Внешняя жизнь ее проходила в счастливых хлопотах хозяйки богатого дома. Огражденная от мира надежными стенами, она мало замечала его. Жестокость и простота окружавшей жизни если и возникали оскалом уволенной домработницы, то тут же и пропадали с закрытой за нею дверью. В розовой тишине дома она ревниво хранила ценности, воспринятые с детства и становившиеся все драгоценней с годами, как все, что сохраняет красоту.

Так на всю жизнь осталась в ней Рождественская ночь, тишина фитиля в лампаде и образы людей, чья трагическая любовь осветила ее юность. Она сидела в постели, натянув на колени батистовую сорочку, и в восторженном страхе обнимала за шею сестру - уже взрослую, гимназистку выпускного класса, которая, склонившись к ней, нашептывала историю небывалой любви юной актрисы Художественного театра к потомку обнищавшей аристократической фамилии. Не умея устроиться в изменившемся мире, где все решали деньги, молодой аристократ, собрав последние средства, сыграл ва-банк. Выиграв, он мог оградить свою возлюбленную от посягательств закулисных богачей, а проиграв - терял все. Но карты, эти мстительные слуги страстей, были беспощадны к нему. Проиграв все, что поставил, он не сумел выйти из игры и остался должен на слово много больше, чем мог вернуть. Актриса нашла его дома, впавшем в тихое безумие, и, со всей силой юной нерассуждающей страсти, поклялась спасти его. Она бросилась к меценату театра, тайно в нее влюбленному, и предложила себя, чтобы спасти честь молодого аристократа. Но меценат любил ее и не хотел покупать тело любимой женщины, чья душа была отдана другому. Он почувствовал себя униженным ее просьбой и отказал в деньгах. В день, когда истекал срок возвращения долга, молодой аристократ покончил с собой. Час спустя, припав к его груди, из его же пистолета застрелилась его возлюбленная, а вечером того же черного дня, узнав о их гибели, застрелился и меценат.

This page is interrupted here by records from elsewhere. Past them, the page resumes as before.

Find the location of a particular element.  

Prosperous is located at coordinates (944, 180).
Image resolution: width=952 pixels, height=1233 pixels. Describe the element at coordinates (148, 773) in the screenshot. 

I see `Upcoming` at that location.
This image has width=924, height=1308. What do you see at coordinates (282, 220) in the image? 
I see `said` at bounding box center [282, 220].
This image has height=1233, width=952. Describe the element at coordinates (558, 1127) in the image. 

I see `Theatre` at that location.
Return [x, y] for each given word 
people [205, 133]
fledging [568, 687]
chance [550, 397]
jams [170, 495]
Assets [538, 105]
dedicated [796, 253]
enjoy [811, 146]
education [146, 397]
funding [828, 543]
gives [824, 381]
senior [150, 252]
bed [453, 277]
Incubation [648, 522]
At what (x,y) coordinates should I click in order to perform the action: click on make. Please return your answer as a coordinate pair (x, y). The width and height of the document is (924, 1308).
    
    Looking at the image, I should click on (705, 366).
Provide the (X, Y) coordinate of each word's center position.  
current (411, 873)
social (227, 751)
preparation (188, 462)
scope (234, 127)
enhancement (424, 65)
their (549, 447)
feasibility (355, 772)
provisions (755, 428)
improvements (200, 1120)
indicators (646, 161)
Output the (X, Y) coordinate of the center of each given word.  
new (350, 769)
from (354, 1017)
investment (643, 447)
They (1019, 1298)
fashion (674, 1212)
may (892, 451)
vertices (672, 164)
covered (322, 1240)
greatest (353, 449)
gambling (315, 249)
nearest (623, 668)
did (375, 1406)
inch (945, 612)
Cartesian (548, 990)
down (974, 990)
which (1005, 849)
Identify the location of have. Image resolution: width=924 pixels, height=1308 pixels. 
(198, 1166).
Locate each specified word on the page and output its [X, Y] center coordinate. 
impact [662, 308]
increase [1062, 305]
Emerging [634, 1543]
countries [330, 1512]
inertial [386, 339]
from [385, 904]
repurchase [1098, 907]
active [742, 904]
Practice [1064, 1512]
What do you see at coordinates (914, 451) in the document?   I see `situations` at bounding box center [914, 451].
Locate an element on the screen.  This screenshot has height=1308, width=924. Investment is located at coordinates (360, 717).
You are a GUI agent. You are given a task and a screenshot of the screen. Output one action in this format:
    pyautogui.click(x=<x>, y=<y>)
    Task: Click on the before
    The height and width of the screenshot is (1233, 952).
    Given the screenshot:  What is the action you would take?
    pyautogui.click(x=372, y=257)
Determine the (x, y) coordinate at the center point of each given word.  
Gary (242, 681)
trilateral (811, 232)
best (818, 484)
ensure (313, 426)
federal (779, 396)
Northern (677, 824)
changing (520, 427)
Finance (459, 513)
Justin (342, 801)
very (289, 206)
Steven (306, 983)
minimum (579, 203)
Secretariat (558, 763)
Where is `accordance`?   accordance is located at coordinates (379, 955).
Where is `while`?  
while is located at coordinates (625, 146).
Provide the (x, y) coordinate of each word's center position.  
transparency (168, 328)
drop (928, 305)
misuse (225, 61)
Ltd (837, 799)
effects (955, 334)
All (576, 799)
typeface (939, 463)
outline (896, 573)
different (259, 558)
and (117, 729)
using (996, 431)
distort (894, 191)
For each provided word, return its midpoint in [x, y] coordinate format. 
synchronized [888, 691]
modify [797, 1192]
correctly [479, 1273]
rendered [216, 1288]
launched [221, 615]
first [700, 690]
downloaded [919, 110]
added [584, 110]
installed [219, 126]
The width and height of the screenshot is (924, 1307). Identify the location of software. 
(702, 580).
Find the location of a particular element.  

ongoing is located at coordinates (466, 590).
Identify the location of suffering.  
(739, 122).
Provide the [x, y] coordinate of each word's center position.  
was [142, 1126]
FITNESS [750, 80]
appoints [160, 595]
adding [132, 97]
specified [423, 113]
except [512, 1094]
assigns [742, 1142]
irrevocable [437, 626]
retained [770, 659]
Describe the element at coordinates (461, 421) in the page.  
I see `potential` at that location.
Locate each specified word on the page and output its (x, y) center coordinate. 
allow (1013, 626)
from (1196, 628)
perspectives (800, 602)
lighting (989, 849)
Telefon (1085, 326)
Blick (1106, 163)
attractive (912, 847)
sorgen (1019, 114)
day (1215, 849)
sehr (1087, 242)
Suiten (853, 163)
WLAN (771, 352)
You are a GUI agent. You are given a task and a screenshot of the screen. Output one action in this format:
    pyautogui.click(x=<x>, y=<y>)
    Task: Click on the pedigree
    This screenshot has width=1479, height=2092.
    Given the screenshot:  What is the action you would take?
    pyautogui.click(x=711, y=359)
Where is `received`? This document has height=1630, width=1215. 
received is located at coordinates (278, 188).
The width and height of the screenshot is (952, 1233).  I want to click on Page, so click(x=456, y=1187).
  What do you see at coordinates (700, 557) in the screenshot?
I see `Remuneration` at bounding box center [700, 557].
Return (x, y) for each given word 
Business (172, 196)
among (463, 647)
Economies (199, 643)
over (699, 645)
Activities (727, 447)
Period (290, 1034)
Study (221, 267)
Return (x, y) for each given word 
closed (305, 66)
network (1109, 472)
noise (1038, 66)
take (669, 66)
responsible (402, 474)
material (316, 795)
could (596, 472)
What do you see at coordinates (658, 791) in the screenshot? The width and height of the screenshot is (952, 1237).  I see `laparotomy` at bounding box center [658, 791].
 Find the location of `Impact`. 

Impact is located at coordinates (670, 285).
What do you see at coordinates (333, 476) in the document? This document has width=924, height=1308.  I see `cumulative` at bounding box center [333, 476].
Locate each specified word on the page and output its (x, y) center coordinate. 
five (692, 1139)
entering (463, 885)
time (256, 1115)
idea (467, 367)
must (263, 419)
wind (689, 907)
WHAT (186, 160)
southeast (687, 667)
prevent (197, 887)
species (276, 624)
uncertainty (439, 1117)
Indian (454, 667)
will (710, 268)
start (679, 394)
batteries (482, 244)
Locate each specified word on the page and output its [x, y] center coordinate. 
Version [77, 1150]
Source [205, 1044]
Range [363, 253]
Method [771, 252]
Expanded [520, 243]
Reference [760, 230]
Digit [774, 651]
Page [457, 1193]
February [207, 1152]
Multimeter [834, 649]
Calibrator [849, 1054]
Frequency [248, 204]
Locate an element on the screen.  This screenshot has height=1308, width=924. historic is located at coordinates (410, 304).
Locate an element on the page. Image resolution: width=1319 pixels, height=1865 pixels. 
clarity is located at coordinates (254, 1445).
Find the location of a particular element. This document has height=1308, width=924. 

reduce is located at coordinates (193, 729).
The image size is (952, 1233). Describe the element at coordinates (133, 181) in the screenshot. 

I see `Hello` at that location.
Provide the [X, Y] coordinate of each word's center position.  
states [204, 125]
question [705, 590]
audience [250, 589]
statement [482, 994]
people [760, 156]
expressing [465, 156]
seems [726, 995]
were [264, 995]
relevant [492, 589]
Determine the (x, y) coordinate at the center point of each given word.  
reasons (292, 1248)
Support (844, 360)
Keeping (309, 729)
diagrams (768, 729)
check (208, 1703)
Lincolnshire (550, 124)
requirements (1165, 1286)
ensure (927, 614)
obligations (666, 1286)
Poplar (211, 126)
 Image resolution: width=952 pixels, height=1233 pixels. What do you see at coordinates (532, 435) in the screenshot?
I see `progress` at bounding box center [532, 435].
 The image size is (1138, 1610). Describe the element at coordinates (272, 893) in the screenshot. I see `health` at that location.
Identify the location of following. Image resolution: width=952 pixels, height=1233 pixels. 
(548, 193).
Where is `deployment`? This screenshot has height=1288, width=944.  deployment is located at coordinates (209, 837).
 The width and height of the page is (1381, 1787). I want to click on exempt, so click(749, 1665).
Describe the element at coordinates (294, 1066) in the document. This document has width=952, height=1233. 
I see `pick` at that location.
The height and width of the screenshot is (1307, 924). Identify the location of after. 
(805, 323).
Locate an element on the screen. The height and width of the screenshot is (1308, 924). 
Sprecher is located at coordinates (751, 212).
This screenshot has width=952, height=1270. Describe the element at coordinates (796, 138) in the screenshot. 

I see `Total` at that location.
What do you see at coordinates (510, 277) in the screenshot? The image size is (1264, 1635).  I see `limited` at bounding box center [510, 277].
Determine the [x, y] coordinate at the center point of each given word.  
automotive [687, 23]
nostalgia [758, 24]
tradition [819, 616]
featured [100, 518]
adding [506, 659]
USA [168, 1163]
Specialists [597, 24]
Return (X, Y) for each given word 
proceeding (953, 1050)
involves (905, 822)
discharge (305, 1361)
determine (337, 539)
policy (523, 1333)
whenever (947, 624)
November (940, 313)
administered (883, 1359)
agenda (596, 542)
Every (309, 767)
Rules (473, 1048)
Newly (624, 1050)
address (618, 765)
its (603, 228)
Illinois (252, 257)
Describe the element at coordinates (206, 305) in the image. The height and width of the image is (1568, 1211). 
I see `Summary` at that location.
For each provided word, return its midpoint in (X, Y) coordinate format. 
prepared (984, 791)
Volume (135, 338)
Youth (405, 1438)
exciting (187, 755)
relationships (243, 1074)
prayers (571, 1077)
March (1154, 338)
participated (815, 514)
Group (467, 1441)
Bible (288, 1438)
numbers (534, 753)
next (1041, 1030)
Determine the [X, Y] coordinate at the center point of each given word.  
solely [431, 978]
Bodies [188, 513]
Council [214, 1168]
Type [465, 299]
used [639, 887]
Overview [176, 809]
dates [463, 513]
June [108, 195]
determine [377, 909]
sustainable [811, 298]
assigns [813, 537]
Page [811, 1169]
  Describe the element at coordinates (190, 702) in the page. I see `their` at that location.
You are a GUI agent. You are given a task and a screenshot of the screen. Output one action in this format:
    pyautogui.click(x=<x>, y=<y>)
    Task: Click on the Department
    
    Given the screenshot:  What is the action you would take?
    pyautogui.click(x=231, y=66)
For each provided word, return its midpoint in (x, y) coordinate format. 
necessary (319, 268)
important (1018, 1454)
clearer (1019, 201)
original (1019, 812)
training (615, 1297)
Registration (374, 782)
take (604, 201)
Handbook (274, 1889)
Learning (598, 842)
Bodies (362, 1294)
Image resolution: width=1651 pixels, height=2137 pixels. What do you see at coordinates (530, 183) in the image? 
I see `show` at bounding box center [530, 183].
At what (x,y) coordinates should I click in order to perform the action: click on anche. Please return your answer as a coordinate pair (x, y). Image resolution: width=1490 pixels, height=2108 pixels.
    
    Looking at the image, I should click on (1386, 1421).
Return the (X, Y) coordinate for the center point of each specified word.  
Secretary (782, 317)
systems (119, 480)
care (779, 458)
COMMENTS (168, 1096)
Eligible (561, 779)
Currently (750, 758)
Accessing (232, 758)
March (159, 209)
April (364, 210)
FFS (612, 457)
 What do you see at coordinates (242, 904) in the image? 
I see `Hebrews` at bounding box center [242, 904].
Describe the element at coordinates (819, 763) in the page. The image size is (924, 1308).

Всю жизнь Леркина мать, кажется, только и искала в людях подобия тех образов, поднятых любовью над пошлой реальностью. Мелькнувшие в далекую Рождественскую ночь, они исчезли из жизни и только теперь, на пороге старости, нашли воплощение в ее сыне. Она подошла к окну, у которого стоял с биноклем Лерка, и с брезгливым удивлением оглядела двор, не заметив ничего достойного его интереса. Какие-то люди копошились в грядках, и грязные мальчишки окружили жующего дурачка.